Mais de 75 % das compras do governo não têm licitação


A Câmara dos Deputados adquiriu, este ano, nove fragmentadoras de papel por R$ 3 mil cada. Dias antes, o Superior Tribunal de Justiça (STJ) comprou 48 máquinas iguais pelo preço unitário de R$ 419,41. O que justifica um gasto três vezes maior, de um mesmo material, por órgãos do governo?

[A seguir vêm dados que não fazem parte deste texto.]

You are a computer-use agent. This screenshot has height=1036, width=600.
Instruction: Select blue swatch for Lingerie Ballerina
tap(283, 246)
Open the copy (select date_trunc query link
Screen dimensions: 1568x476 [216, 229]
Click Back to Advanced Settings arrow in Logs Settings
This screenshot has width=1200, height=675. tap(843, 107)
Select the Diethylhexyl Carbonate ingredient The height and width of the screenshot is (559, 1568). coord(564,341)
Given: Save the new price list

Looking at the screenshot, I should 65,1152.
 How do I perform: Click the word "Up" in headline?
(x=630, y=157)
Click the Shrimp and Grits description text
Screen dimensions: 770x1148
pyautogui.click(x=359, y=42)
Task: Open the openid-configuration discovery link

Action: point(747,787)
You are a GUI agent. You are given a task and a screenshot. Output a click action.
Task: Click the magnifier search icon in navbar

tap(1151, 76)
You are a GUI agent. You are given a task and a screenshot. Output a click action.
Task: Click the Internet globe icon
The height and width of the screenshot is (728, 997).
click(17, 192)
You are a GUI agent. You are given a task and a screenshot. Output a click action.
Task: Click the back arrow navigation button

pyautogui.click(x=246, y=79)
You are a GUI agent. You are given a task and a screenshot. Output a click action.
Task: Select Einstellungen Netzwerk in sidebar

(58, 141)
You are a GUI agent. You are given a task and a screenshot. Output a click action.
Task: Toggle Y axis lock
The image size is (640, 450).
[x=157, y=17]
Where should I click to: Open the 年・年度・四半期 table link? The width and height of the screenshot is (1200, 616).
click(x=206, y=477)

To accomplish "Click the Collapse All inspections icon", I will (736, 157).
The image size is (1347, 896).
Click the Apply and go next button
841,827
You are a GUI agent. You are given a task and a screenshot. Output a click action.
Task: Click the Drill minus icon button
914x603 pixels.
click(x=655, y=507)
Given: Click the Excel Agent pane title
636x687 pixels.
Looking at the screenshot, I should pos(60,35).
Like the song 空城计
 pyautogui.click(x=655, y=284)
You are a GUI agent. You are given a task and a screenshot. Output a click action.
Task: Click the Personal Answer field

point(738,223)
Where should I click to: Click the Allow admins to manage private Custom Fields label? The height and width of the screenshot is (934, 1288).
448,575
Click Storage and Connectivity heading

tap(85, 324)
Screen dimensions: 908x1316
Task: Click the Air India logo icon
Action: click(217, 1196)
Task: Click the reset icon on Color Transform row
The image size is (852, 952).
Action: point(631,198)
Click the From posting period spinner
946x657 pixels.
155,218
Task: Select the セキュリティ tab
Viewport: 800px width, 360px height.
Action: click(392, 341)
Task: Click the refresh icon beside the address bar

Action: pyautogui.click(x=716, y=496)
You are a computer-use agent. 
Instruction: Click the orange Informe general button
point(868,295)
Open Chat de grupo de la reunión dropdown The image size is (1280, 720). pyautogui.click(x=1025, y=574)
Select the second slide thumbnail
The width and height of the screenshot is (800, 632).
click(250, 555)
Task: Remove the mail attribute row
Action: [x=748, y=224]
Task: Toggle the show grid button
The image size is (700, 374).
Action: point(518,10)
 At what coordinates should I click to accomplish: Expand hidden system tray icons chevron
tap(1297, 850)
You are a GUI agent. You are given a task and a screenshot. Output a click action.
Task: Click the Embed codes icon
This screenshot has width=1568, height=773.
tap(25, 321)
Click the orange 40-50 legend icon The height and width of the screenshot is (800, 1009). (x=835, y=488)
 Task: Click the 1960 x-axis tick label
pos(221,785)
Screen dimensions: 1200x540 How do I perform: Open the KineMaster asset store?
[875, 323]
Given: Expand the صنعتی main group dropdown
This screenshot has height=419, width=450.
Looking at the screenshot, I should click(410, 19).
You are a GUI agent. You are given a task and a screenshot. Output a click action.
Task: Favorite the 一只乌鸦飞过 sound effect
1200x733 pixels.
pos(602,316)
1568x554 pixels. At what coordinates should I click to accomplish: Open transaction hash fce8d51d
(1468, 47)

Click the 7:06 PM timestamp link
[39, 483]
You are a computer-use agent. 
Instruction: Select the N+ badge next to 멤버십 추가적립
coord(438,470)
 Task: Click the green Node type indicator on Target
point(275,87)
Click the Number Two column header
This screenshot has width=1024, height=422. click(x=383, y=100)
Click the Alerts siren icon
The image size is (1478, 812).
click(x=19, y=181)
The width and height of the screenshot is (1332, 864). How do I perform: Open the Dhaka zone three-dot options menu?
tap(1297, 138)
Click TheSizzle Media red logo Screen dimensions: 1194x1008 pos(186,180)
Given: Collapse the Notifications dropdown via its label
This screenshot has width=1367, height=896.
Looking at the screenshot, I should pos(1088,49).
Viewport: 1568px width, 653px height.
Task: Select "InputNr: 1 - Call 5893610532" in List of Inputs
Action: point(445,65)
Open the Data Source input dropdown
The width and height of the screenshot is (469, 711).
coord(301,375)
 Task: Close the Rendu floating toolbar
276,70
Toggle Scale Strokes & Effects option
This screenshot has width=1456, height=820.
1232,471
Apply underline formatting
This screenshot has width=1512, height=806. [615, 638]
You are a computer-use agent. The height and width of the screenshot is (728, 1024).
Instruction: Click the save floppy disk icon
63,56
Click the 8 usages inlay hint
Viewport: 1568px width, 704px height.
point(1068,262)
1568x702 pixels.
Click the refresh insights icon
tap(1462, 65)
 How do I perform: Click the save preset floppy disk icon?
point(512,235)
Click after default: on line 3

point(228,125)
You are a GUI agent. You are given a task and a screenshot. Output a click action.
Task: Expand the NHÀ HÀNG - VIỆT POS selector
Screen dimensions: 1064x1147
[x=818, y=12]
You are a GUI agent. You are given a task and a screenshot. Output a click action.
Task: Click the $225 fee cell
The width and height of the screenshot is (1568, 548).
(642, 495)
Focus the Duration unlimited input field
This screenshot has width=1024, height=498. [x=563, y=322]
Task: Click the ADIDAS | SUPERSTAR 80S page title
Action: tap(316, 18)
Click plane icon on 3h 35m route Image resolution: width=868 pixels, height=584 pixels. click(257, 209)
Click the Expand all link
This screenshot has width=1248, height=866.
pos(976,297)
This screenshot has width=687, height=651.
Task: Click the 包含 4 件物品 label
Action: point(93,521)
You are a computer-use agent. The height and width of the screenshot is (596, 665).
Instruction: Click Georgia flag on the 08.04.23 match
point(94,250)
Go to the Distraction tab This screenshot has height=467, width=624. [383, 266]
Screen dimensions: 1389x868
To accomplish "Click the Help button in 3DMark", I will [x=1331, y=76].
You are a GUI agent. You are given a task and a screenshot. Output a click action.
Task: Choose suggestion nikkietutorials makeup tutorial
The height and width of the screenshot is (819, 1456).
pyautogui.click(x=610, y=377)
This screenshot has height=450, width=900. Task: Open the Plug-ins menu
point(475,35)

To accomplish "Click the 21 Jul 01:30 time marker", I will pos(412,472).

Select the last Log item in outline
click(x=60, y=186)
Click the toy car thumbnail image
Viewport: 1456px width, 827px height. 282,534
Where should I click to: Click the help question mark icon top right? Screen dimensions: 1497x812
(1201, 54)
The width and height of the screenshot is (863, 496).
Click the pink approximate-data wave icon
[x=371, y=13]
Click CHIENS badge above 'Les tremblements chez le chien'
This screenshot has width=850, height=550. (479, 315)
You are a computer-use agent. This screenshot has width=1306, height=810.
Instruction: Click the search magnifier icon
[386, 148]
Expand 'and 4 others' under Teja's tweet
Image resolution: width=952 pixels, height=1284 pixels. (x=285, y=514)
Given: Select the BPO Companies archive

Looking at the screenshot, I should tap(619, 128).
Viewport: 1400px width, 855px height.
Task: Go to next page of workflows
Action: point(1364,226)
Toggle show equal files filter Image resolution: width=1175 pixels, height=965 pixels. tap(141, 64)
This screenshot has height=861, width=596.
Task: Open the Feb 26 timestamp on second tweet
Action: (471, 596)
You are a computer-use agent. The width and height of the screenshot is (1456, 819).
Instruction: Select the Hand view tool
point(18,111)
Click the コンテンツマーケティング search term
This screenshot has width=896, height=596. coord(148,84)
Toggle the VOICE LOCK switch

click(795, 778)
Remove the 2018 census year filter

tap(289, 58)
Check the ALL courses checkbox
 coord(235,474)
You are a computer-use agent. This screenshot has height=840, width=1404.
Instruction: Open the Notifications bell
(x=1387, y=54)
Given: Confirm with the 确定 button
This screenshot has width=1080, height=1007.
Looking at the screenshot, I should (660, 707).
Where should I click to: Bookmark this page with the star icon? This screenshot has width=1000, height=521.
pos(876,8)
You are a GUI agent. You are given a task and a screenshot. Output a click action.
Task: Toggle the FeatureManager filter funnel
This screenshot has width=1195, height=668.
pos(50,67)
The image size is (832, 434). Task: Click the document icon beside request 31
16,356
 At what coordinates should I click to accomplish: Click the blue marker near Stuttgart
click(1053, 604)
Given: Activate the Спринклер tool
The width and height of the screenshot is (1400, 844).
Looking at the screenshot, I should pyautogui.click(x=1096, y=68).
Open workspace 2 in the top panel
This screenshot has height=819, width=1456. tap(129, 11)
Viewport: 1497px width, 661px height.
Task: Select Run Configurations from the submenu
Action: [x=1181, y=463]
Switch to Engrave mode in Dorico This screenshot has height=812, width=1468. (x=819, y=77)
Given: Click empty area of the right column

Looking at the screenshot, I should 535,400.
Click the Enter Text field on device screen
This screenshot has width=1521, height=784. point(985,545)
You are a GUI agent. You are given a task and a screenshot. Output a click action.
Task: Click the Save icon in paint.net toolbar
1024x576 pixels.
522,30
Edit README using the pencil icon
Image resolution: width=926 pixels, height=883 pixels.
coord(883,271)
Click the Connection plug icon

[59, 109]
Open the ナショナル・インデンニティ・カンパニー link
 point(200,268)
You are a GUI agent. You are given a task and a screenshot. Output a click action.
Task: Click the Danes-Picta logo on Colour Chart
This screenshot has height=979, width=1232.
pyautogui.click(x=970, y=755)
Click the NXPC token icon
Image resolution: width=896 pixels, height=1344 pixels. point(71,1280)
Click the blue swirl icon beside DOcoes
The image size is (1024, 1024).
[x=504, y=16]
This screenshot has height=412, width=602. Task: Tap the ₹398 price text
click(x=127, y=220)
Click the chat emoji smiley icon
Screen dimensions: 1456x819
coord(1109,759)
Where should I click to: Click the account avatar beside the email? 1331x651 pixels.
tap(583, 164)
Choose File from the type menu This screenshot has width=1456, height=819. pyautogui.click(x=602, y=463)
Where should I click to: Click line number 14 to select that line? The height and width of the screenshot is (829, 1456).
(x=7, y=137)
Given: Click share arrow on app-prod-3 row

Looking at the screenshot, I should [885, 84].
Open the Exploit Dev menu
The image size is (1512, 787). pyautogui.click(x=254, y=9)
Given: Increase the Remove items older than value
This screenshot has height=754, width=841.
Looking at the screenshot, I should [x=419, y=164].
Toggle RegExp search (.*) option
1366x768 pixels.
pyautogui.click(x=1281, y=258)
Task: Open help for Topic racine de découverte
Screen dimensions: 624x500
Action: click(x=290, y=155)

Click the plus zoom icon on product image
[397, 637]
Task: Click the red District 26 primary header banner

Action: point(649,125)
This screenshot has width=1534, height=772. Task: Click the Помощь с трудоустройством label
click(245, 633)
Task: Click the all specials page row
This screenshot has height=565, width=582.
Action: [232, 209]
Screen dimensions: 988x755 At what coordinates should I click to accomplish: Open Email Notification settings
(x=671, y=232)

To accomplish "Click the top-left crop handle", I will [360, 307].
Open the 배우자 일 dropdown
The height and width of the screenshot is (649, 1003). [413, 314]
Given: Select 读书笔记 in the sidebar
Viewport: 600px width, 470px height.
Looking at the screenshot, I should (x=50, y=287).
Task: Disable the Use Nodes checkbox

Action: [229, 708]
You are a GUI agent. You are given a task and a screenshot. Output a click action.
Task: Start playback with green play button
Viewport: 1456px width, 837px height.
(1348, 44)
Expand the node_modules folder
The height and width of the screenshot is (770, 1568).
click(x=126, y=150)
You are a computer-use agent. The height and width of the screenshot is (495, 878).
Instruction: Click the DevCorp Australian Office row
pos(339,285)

A resposta, que tem como origem as mais variadas hipóteses, acende um alerta para a eficiência do sistema brasileiro de compras públicas.
Embora a legislação seja clara quanto aos modelos possíveis de licitação, 77% dos gastos com investimentos, despesas correntes diversas (como aquisição de material de escritório) e inversões financeiras (venda de imóveis) não passam por sistema algum de concorrência. Segundo informações do Siga Brasil - sistema de consulta do governo a dados do orçamento - filtradas pela consultoria de orçamento do Senado, cerca de R$ 166,6 bilhões, de um total de R$ 215,6 bilhões empenhados entre janeiro e setembro, não passaram por concorrência.
O modelo de pregão eletrônico, tido como o mais transparente e eficiente da esfera pública, foi utilizado em apenas 7,9% dos empenhos, atingindo R$ 17 bilhões. Esse sistema não demanda valores mínimos ou máximos para utilização, porém, não serve para a contratação de obras e serviços de engenharia.
Para estes casos, a Lei de Licitações (8.666) exige o uso de outros modelos de compras, como Concorrência, Tomada de Preços ou Convite (leia ao lado). Ainda assim, somando os três tipos, as contratações com disputa de mercado não passaram de 5,8% dos empenhos (R$ 12,6 bilhões).
Para Inaldo de Vasconcelos Soares, consultor de gestão e autor de livros sobre licitação, isso acontece por um problema de gestão, e não de legislação, o que fragiliza o sistema e o torna mais passível de corrupção - tendo em vista os recentes casos dos ministérios do Turismo e dos Esportes. "Claro que toda legislação possui brechas, mas a corrupção no Brasil ocorre em todas as modalidades de licitação. Falta um pente fino no controle dos contratos", analisa.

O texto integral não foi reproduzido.